Nous sentions depuis plusieurs années l’efficacité de nos actions, mais nous n’avions pas d’indicateurs objectifs. Aujourd’hui, c’est le cas grâce à une récente étude d’un institut de sondage qui a réussi à prouver que près de 94% du pays avait une opinion positive de Nez Rouge.

Mieux encore, il a été démontré que notre logo ou notre nom faisait réfléchir 56% des sondés sur leur capacité de conduire dans un état affaibli.

Vous avez de plus en plus de bénévoles et vous réalisez un nombre croissant de courses. Quel est désormais votre objectif?

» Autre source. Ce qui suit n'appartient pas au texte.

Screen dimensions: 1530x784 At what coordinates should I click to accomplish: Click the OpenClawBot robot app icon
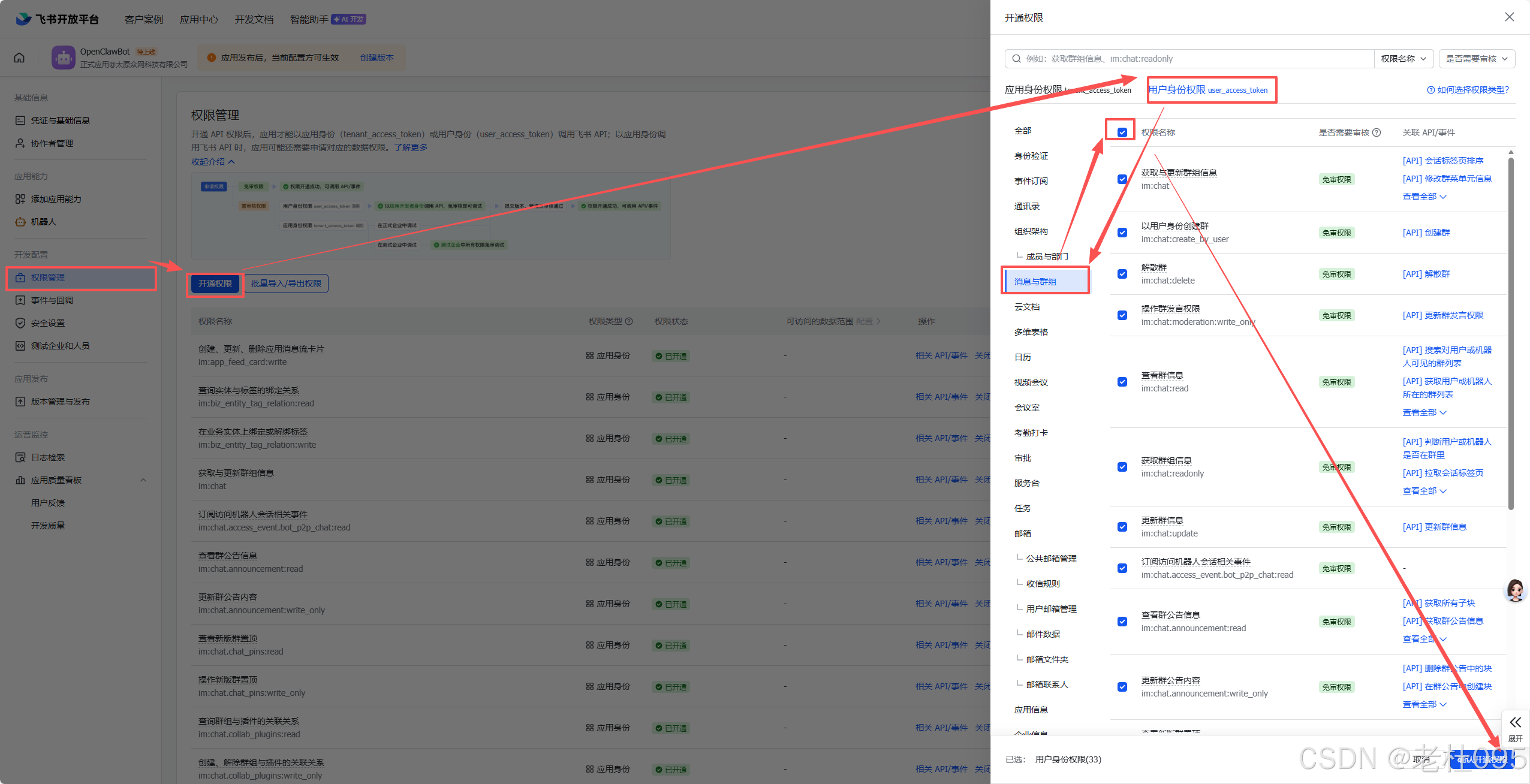(64, 58)
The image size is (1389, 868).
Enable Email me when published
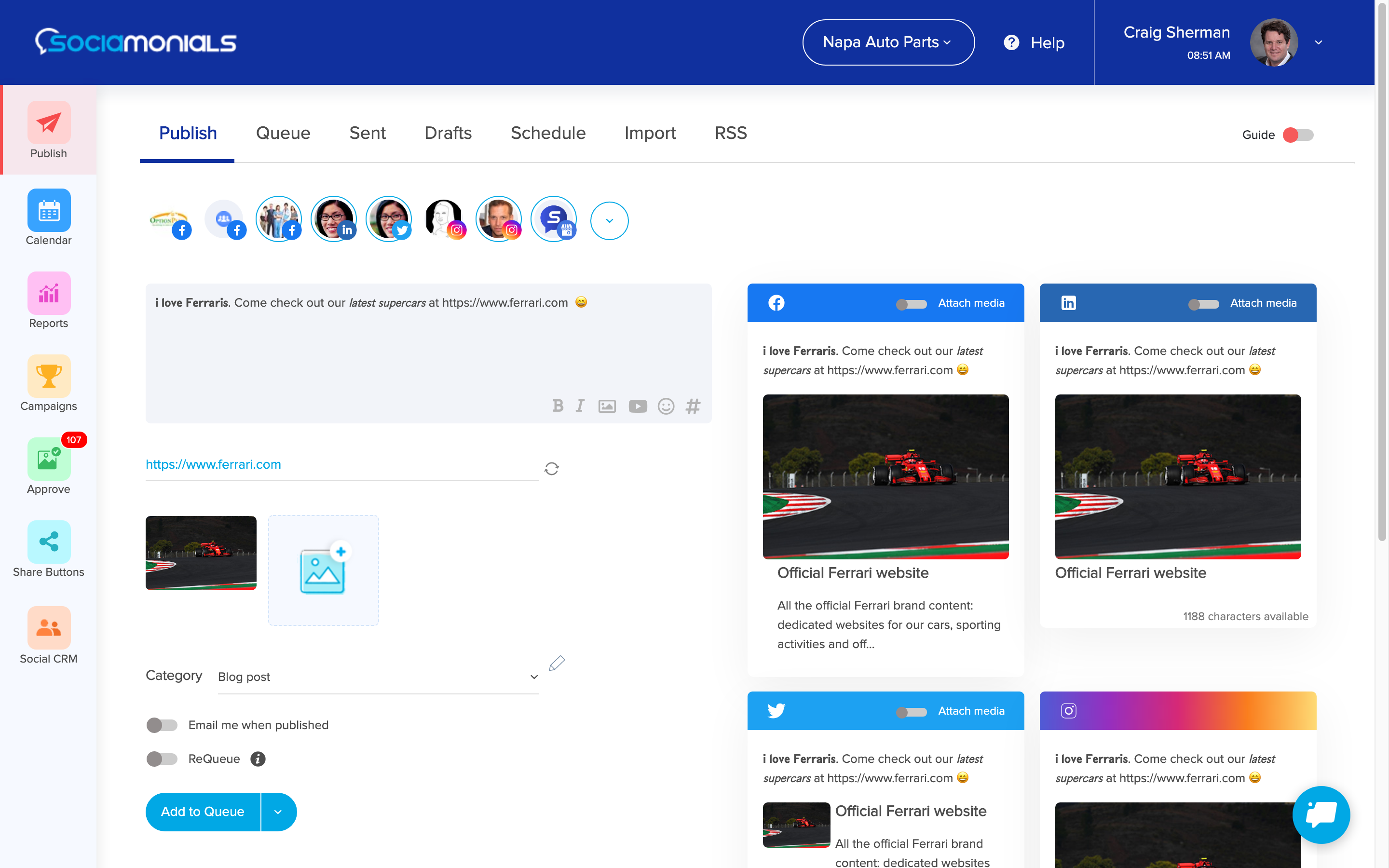tap(162, 725)
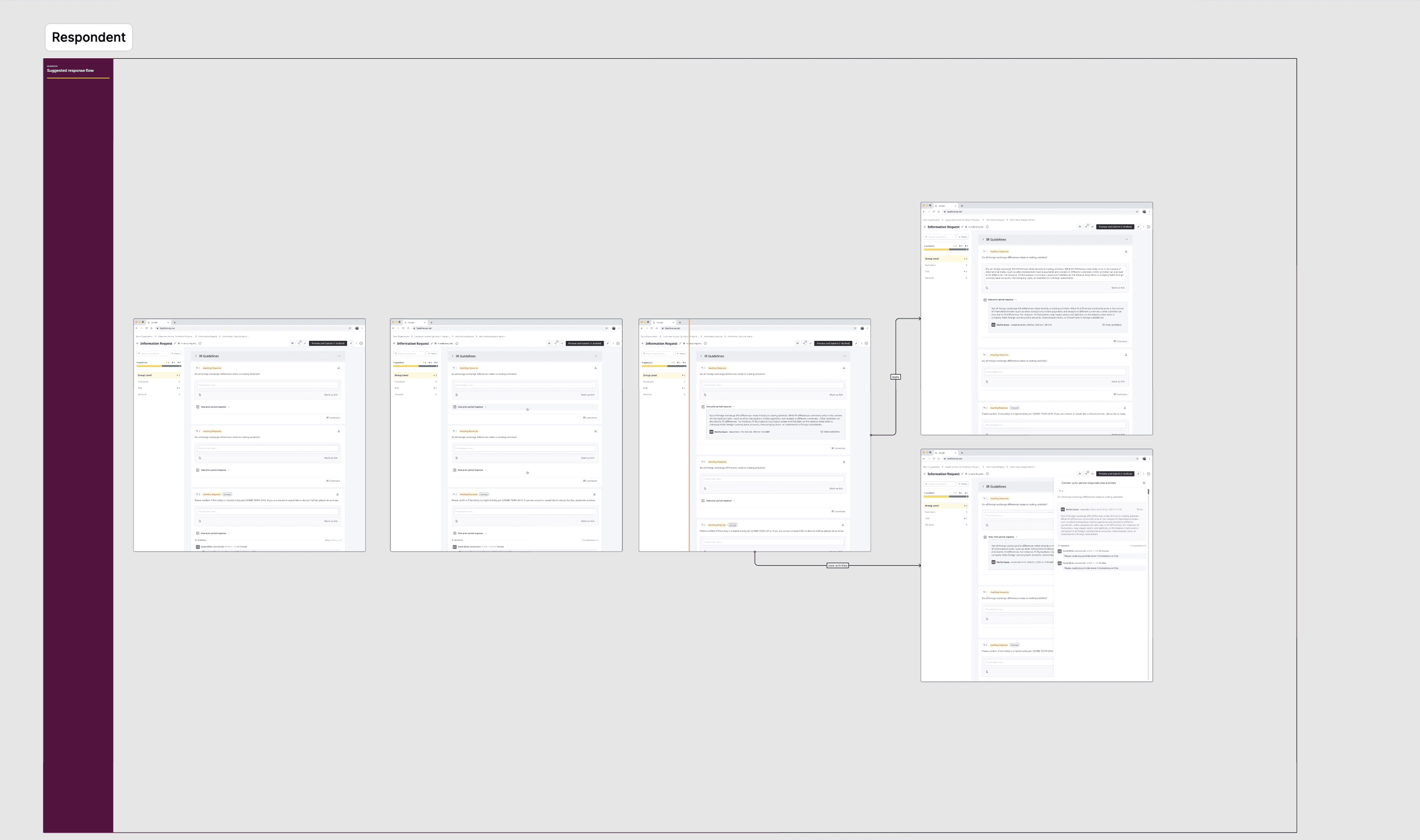Click Comment icon button in third mockup's first question
Screen dimensions: 1420x840
click(838, 448)
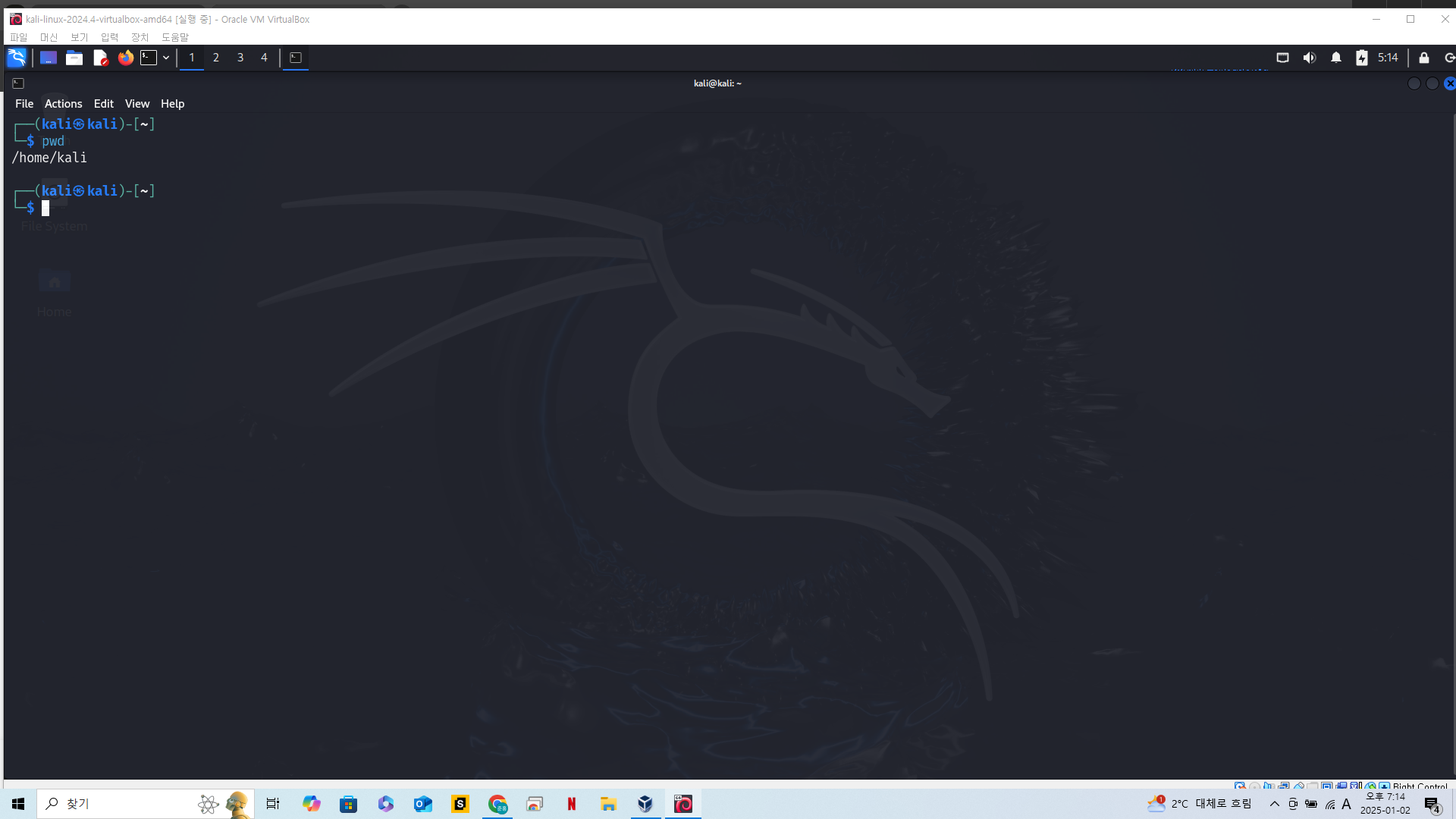Click the panel clock showing 5:14

pos(1388,58)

Avec plus de 8000 engagements bénévoles par année, nous sommes effectivement devenus une organisation très importante dans laquelle Monsieur et Madame Tout-le-monde peuvent s’engager.

«Nous rappelons à chacun de prendre ses responsabilités»

Il y a même un deuxième effet social qui est apparu: certaines personnes qui auraient passé les Fêtes un peu seules se retrouvent désormais entre elles autour d’une tâche utile pour l’ensemble de la société.

Cela dit, notre but n’est pas d’augmenter le nombre de courses. Nous ne pourrons jamais ramener tout le monde! Nous préférons responsabiliser les conducteurs et les inviter à choisir une personne apte à la conduite dans le groupe, emprunter les transports en commun ou trouver une solution pour dormir sur place.

Comment influez-vous le comportement de vos bénéficiaires?

Nous ne voulons surtout pas faire la morale. Nous nous contentons de féliciter la personne qui fait appel à nos services.

Nos actions de prévention se font de manière plus subtile. Nous rappelons à chacun de prendre ses responsabilités.

Etre actif le reste de l’année est un objectif?

Non, Nez Rouge est une action ponctuelle et annuelle de sensibilisation, pas une concurrence aux taxis. Par contre, nous aimerions beaucoup que des groupes de bénévoles se forment dans les régions où nous ne sommes pas présents. C’est le cas du Haut-Valais, de Bâle ou de Schaffhouse.